The night Heather killed her.
Now, someone else knows what she did… and they’re determined to make Heather pay.
The Dead Girls Club is told in alternating “then” and “now” chapters. The then chapters are set in 1991, and introduce the reader to four young girls – 12/13 years old – who have developed an interest in true crime, serial killers, and the supernatural. Heather, Becca, Gia, and Rachel form the Dead Girls Club on the basis that:
most of the time, it was men who killed and girls who got killed
I felt a little nostalgic reading The Dead Girls Club. I loved reading about the shenanigans of these young girls, and while I’m slightly younger and grew up on the other side of the pond, their childhood felt familiar to me. Walters has perfectly captured what it was to be a child in the early nineties, and the nature of friendship between young girls – the silliness, the seriousness, and the heartache when they inevitably fall out with each other. At that age, I was interested in the macabre – horror stories, the supernatural, and unexplained phenomena were a constant source of fascination, and it’s easy to see how they would get caught up in the story of the Red Lady.
Four girls with a penchant for the macabre.
These chapters gradually reveal how Becca – their ringleader – becomes increasingly obsessed with the story of the Red Lady, and how she insists on pursuing the story and the ritual to summon her. While it seems like a childish obsession at first, the reader slowly begins to understand Becca’s motivation, and why she continues despite the obvious reluctance of her friends, even when she and Heather fall out over it. Becca’s tale is not a happy one, and while her friends are too young to really understand what is going on, it’s all too apparent to the reader. The outcome of the then chapters is revealed early on in the novel (and indeed in the blurb), and while it might seem like something of a spoiler, the circumstances around these events aren’t clear – as ever, the how and why are only revealed as the novel progresses. The mystery of the Red Lady is drawn out brilliantly, and throughout I questioned whether this was a made-up story that got out of hand or if there was something more sinister at work.
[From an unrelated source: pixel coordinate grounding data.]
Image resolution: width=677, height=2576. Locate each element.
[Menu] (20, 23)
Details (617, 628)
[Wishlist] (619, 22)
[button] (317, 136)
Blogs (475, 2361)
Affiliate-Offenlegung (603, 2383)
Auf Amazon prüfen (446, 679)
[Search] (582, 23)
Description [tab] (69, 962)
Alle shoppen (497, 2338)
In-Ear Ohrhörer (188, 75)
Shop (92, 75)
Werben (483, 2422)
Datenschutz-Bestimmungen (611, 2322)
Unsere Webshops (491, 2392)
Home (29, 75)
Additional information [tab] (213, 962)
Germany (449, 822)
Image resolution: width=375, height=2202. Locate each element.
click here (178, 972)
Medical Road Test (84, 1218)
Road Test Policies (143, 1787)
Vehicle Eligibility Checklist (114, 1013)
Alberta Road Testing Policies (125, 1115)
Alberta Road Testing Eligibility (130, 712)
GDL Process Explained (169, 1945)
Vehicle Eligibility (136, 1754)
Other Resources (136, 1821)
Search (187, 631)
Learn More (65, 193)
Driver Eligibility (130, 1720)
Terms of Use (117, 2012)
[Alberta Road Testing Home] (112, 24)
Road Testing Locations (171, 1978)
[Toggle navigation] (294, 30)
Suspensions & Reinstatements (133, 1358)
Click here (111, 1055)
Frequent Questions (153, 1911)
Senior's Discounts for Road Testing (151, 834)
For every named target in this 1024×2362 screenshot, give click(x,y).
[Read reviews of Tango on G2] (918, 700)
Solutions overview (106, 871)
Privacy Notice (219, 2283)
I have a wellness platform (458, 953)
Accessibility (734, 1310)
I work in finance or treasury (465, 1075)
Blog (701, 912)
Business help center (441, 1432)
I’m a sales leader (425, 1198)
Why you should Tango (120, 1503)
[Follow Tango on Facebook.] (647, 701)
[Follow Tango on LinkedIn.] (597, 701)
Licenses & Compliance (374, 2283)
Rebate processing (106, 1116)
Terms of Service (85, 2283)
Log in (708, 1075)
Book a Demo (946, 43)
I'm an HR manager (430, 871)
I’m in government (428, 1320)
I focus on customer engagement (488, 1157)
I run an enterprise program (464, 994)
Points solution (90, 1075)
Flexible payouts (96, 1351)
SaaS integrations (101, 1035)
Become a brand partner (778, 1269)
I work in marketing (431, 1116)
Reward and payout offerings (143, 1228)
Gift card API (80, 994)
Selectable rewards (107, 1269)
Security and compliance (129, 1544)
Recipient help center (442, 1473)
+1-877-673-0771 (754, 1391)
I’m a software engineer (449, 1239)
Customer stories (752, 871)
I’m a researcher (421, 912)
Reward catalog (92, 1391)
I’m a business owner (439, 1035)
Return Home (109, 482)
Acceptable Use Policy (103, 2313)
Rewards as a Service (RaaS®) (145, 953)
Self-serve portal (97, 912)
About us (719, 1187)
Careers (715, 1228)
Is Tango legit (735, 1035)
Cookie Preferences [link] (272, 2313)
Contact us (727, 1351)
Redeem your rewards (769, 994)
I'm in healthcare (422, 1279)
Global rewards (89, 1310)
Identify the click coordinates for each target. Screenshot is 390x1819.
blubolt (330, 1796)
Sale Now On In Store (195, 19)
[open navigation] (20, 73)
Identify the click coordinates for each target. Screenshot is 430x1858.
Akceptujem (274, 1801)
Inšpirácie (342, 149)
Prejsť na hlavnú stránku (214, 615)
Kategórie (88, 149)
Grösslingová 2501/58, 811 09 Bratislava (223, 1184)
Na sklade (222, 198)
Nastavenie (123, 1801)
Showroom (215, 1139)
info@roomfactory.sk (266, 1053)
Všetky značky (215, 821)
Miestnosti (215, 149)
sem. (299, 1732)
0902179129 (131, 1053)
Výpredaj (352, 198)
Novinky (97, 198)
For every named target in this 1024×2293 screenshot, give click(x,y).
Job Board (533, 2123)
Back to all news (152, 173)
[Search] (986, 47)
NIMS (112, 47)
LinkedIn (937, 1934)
The present-day storyline focusses on Heather who has grown up and moved on, losing contact with her childhood friends. It comes as a shock when she receives a necklace through the post – a necklace that she hasn’t seen since the night that Becca died. It’s clear that someone has questions about that night, and as Heather begins to receive more reminders of her past, she becomes increasingly paranoid. Who is tormenting her, and why now? Walters perfectly portrays a woman who is becoming increasingly unhinged as everyone around her comes under suspicion, affecting both her work and personal life. Heather goes to some extreme lengths to uncover her tormentor, and I wondered just how far she was prepared to go. I liked adult Heather, despite the question of what had happened when she was young, and I wanted to believe that she had misremembered those events. I felt a huge amount of sympathy for her as events began to escalate, despite her increasingly worrying behaviour.
The Dead Girls Club is a fantastic supernatural thriller. I loved the story of the Red Lady that Walters has created within the novel. The mystery of Heather’s tormentor is also brilliantly done, and the conclusion was unexpected yet deeply satisfying. Recommended for those who like their thrillers with a hint of the supernatural.
The Dead Girls Club is published by Crooked Lane Books, and will be released on 10 December 2019. Many thanks to Melissa Rechter and the publisher for the early review copy, and the opportunity to take part in the blog tour.